4. Pre-Breakfast Honey Removal
Evidence: Appropriate. Fasting glucose at 92 mg/dL (functional target 75-86), combined with elevated cortisol (which drives gluconeogenesis and insulin resistance), makes standalone fasting glucose loads inadvisable. Good call.
5. No Caffeine Before 10am
Evidence: Reasonable but imprecise. The rationale is that caffeine before cortisol peaks blunts the natural cortisol awakening response (CAR) and creates dependency on exogenous stimulants to replace endogenous cortisol signaling. The evidence for this is modest and mostly observational. However, given Tyler's AM cortisol is already elevated, not low, the rationale shifts: caffeine before 10am in a hypercortisolemic state adds sympathetic load to an already dysregulated axis. The recommendation is reasonable on these grounds, even if the CAR-sparing evidence is weak.

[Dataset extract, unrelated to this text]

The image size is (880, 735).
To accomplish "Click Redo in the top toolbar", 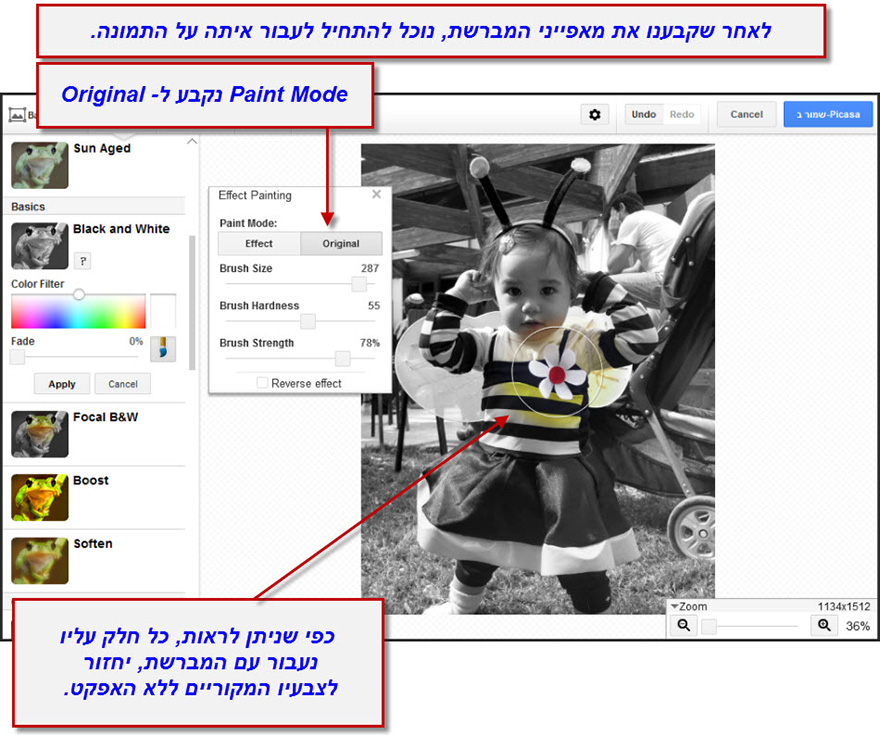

THE MOST IMPORTANT MISSING PIECE
None of the above supplement optimizations matter as much as this: Tyler needs grief processing therapy, and he needs it now, not as a vague recommendation.

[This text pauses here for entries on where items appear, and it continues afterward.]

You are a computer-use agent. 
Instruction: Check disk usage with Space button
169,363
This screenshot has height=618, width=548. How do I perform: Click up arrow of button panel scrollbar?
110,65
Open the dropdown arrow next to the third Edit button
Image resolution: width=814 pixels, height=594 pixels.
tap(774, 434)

His AM cortisol went from 4.08 to 6.42 ng/mL while being treated. That is not a supplement-resistant cortisol problem. That is unresolved psychoemotional trauma manifesting in the HPA axis. The stillbirth in 2024 - his son - is an acute loss event superimposed on primary infertility anxiety and health anxiety at 8/10. No adaptogen, no phosphatidylserine, no cortisol protocol will break that cycle.
The protocol mentions EMDR/somatic therapy as a "strong recommendation." It should be elevated to the primary therapeutic intervention - the thing the entire supplement and diet protocol is scaffolded around, not listed at the bottom.

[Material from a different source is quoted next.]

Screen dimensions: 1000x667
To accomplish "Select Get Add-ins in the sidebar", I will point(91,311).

Specific addition: Refer Tyler to a perinatal grief specialist or a certified EMDR therapist with experience in infant loss. The Compassionate Friends organization and the Pregnancy After Loss Support (PALS) network both offer resources for men specifically. A therapeutic timeline of 12-24 weeks concurrent with Phase 3 is appropriate.
Summary of Changes
| Category | Intervention | Action | Reason |
|---|
| Supplement | Phosphatidylserine | Shift to 200mg AM + 200mg noon (not dinner) | Cortisol peaks are AM/noon, not PM |
| Supplement | Rhodiola Rosea | Increase to 400mg/day (200mg BID) | Current dose below effective clinical threshold |
| Supplement | L-Carnitine | Consider increase to 2g/day if motility is primary deficit | Most trials use 2-3g/day |
| Supplement | Zinc picolinate | Add Copper 2mg/day alongside | Copper depletion risk at 30mg zinc/day |
| Add | NAC 600mg BID | Add | Sperm motility, homocysteine, anxiety, liver support - addresses 4 active concerns simultaneously |
| Add | Selenium 100-200mcg/day | Add | Consistently supported for sperm motility/morphology; missing from current protocol |
| Add | 5-MTHF 400-800mcg + TMG 500mg | Add | Replace B12-driven methyl donation now that B-complex stopped; prevent homocysteine rebound |
| Lab | Testosterone + LH + FSH | Add to workup | Missing from panels; needed to complete reproductive axis picture given orchiopexy history and rising cortisol |
| Supplement | Nattokinase | Review/consider removing | No clear indication documented; low evidence for Tyler's presentation |
| Priority | EMDR / grief therapy | Elevate to primary intervention with referral | HPA axis will not normalize without trauma processing; this is upstream of everything |
Overall this is a thoughtful, integrative protocol with good clinical reasoning. The cortisol-LDL-rT3 mechanistic narrative is sound, the supplement selections are mostly evidence-based, and the dietary fiber additions for LDL are some of the most evidence-supported changes in the entire plan. The gaps are specific and correctable: copper coverage with zinc, dose adjustment on PS timing, NAC and selenium as missing fertility nutrients, methyl donor replacement post-B12 discontinuation, and most importantly - prioritizing therapeutic grief work as the foundational intervention that makes everything else more likely to succeed.